Task set
[A] Rewrite the paragraph of the lock-contention text that begins "Often there is a need" more briefly, keeping its main facts.
[B] Duplicate the passage of the lock-contention text word for word, starting with "CPUID it returns" and going on through "original fastrand value).".

Text under study
Often there is a need to reduce lock contention in algorithms.
Usual way to acomplish this is sharding, ie several separate locks protects non-intersecting parts of greater state.
But then there is a need for fast (and preferably non-locking) way to determine shard id.
And it will be great, if such shard id will further reduce lock contention.

  • Best way to do it is exposing current cpu number. On Intel cpu it could be done with CPUID instruction.
    CPUID it returns APIC-ID which are not consecutive, so probably runtime should analyze CPU topology to convert APIC-ID to consecutive cpu-number. On the other way, given some architectures allows hot cpu swapping, probably it is better to return APIC-ID as is.
  • Simple way is to expose thread id getg().m.id as runtime.Mid() . Cause program could contain a lot of threads (due to system calls, or cgo calls), there is a need to additional fast random value, so I propose to additionally expose runtime.fastrand() as runtime.Fastrand() (mixing it with secure random key to hide original fastrand value).

Raw data

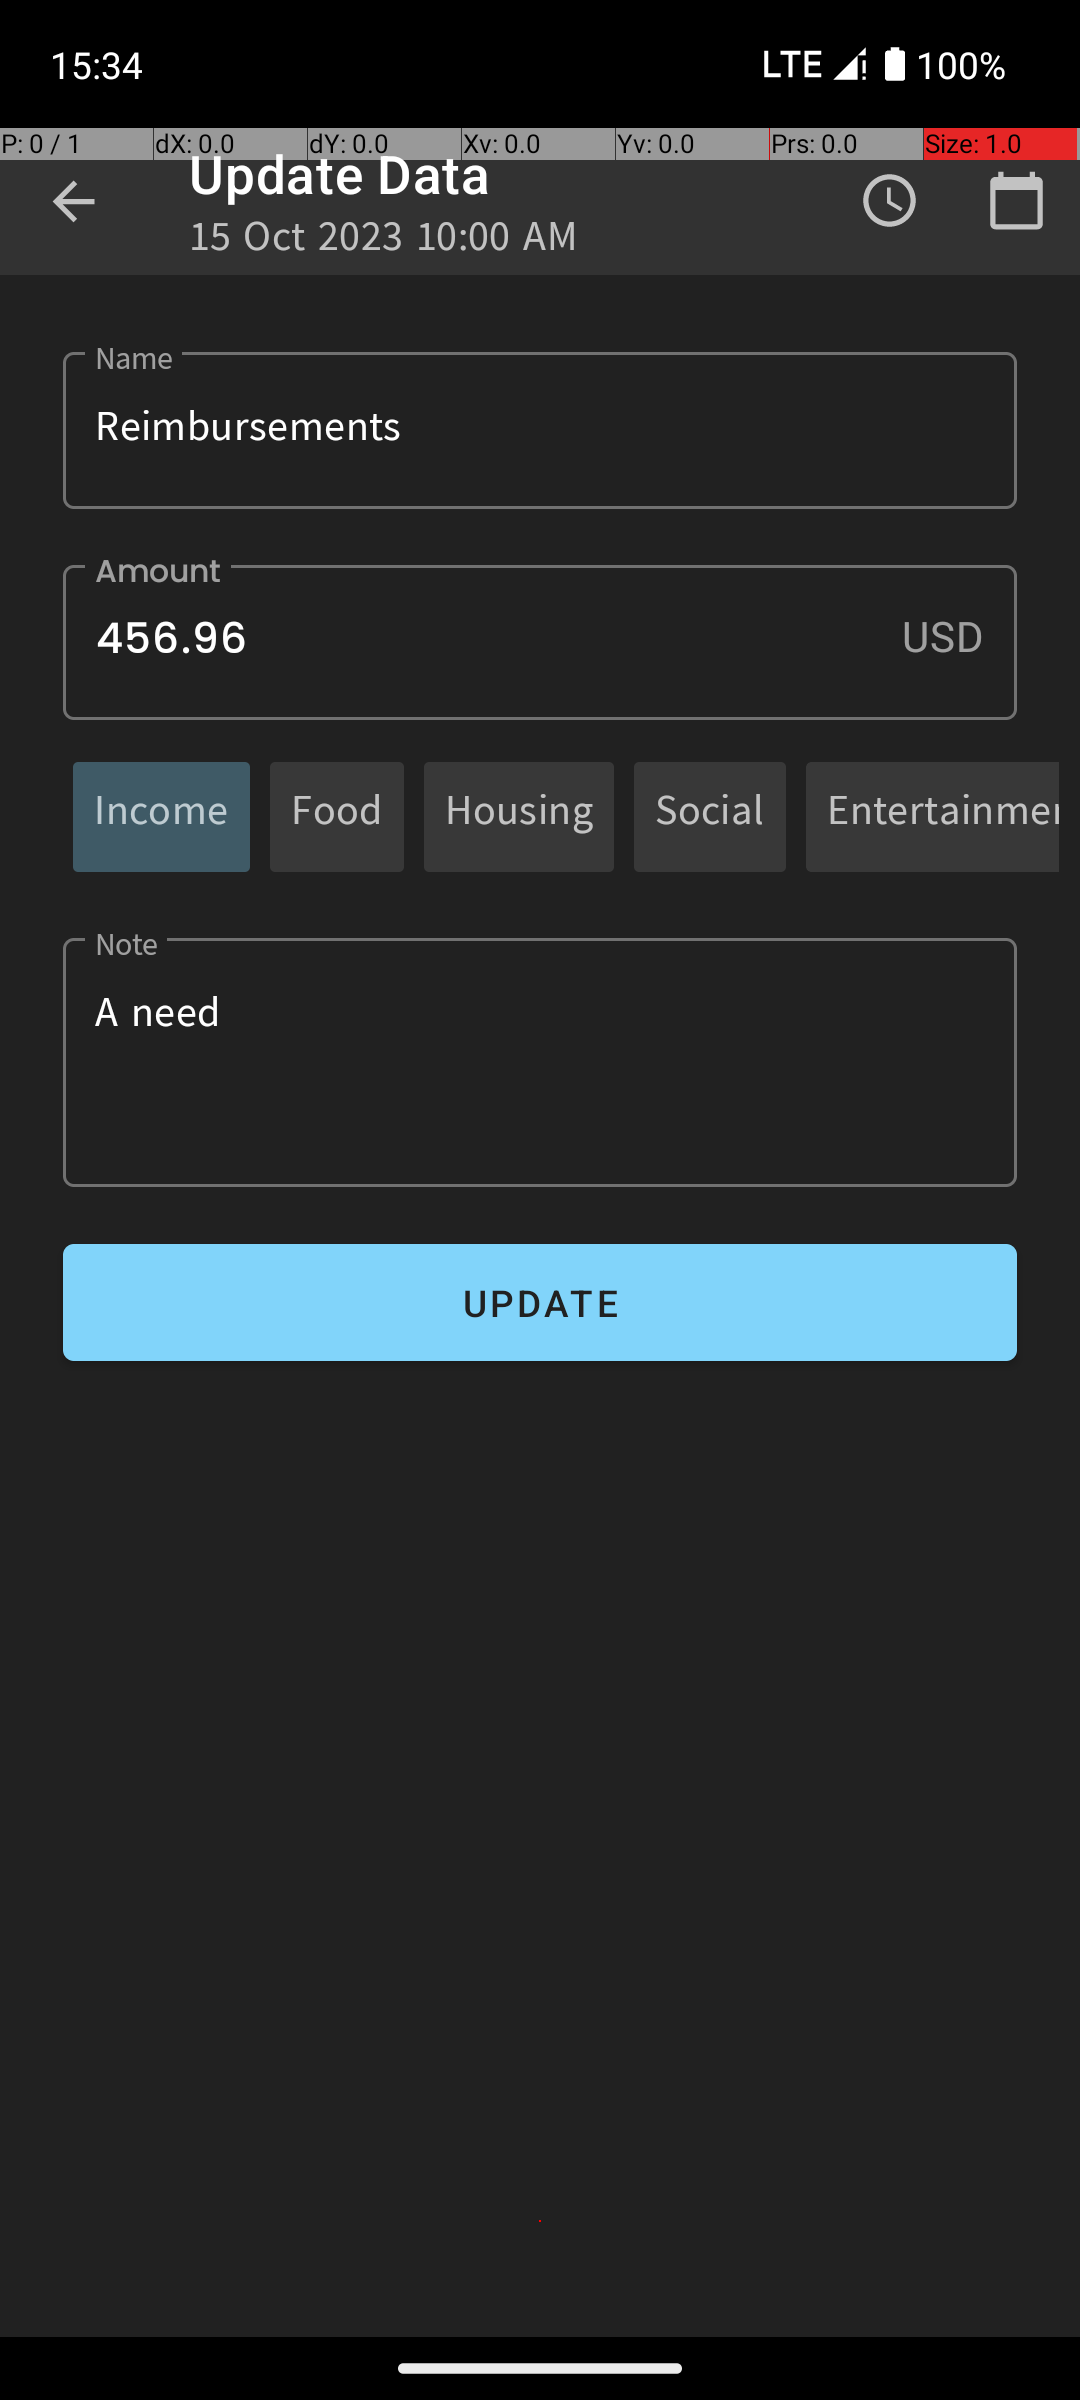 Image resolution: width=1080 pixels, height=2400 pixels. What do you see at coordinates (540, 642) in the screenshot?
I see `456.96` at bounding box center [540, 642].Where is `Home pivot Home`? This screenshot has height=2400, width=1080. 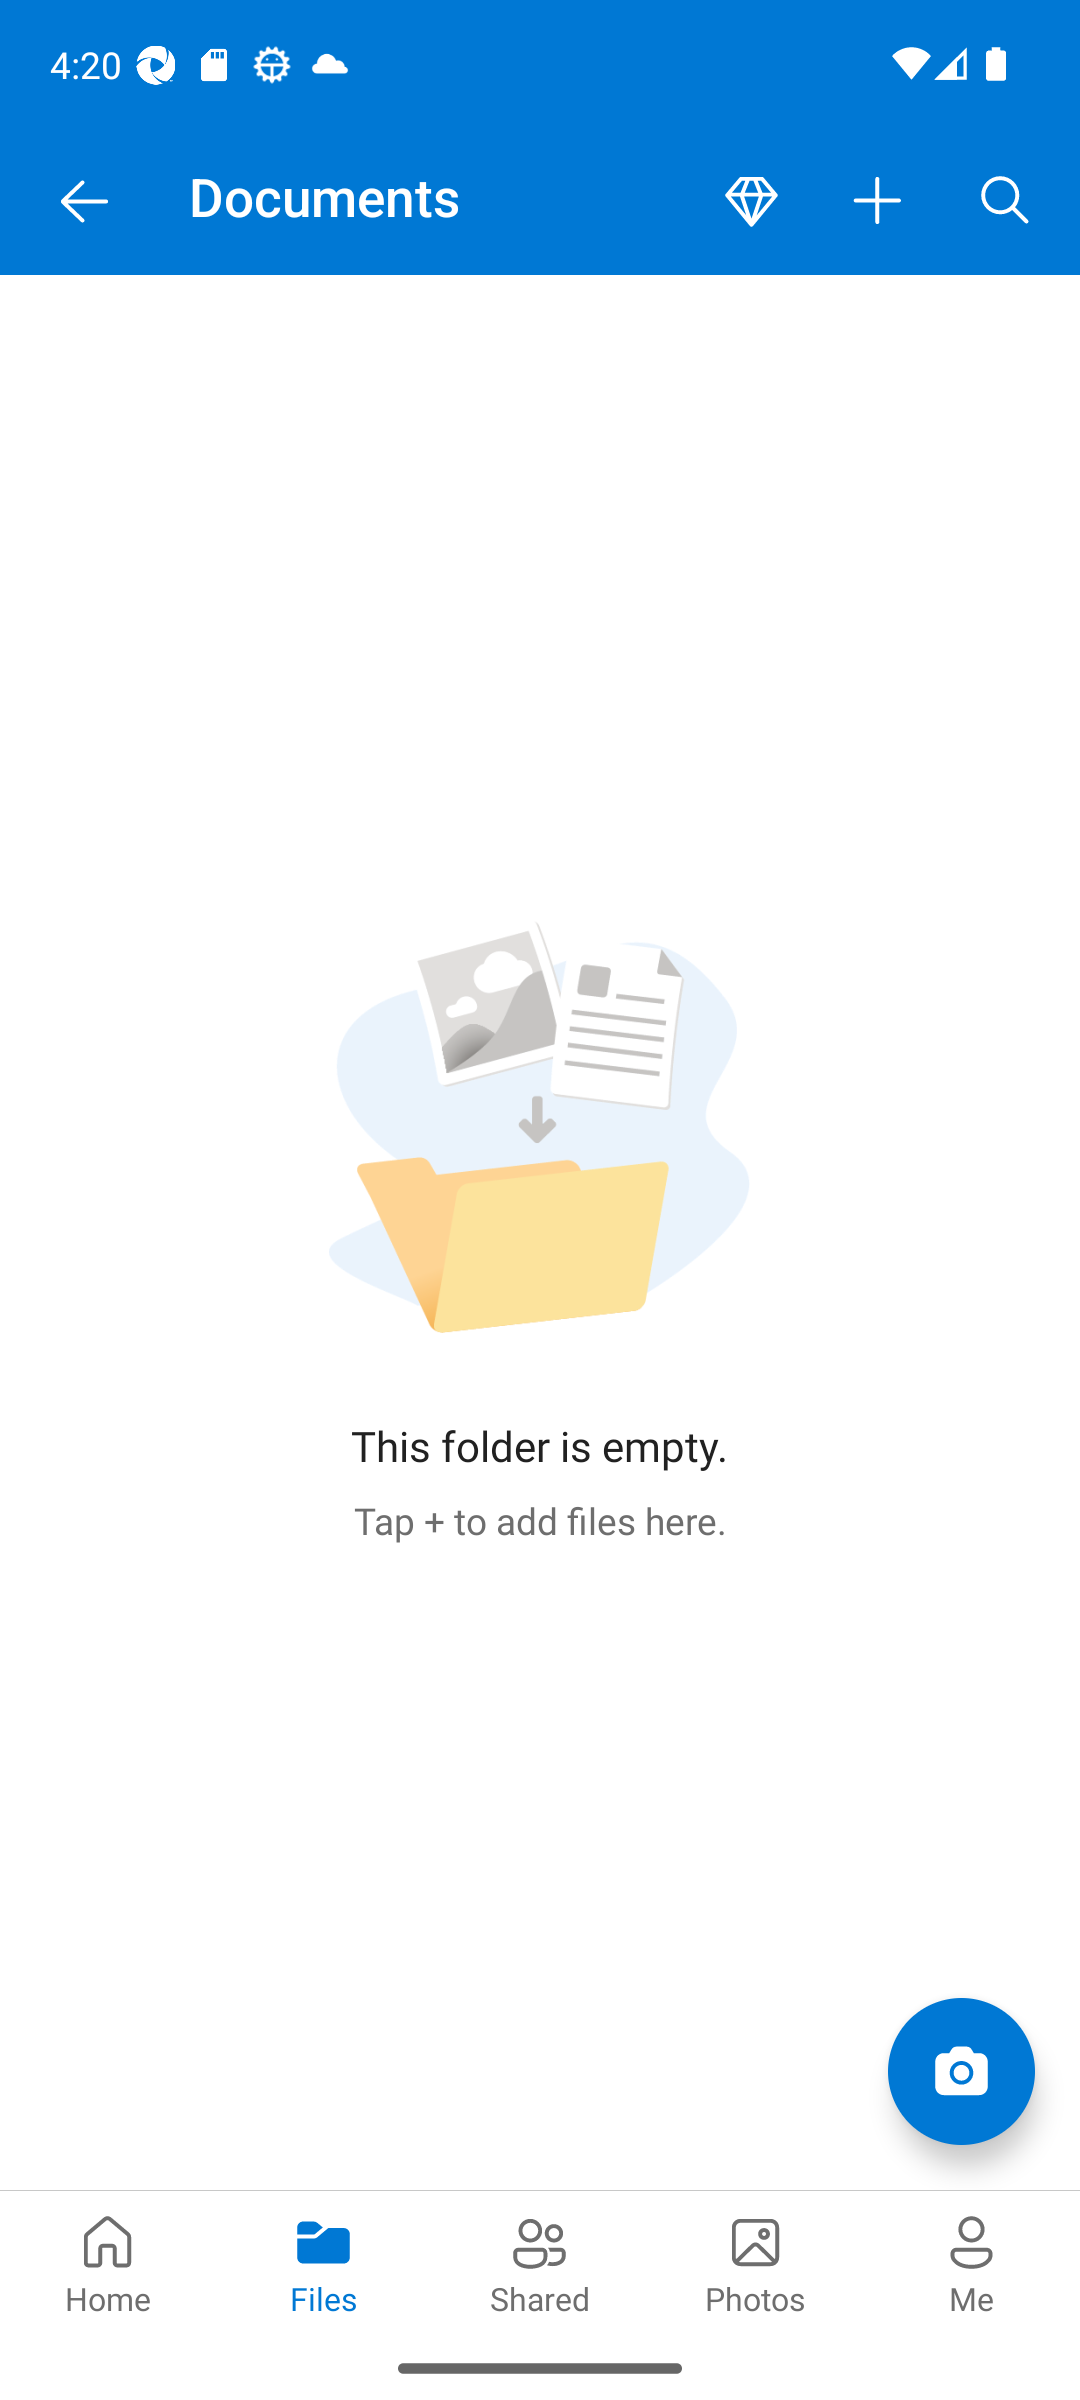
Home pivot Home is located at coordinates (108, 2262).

Your responses
[A] Algorithms often need less lock contention. Sharding usually achieves this: several separate locks each protect a non-overlapping part of a larger state. That approach requires a fast, ideally non-locking way to find the shard id, and ideally one that reduces lock contention further.

[B]
CPUID it returns APIC-ID which are not consecutive, so probably runtime should analyze CPU topology to convert APIC-ID to consecutive cpu-number. On the other way, given some architectures allows hot cpu swapping, probably it is better to return APIC-ID as is.
  • Simple way is to expose thread id getg().m.id as runtime.Mid() . Cause program could contain a lot of threads (due to system calls, or cgo calls), there is a need to additional fast random value, so I propose to additionally expose runtime.fastrand() as runtime.Fastrand() (mixing it with secure random key to hide original fastrand value).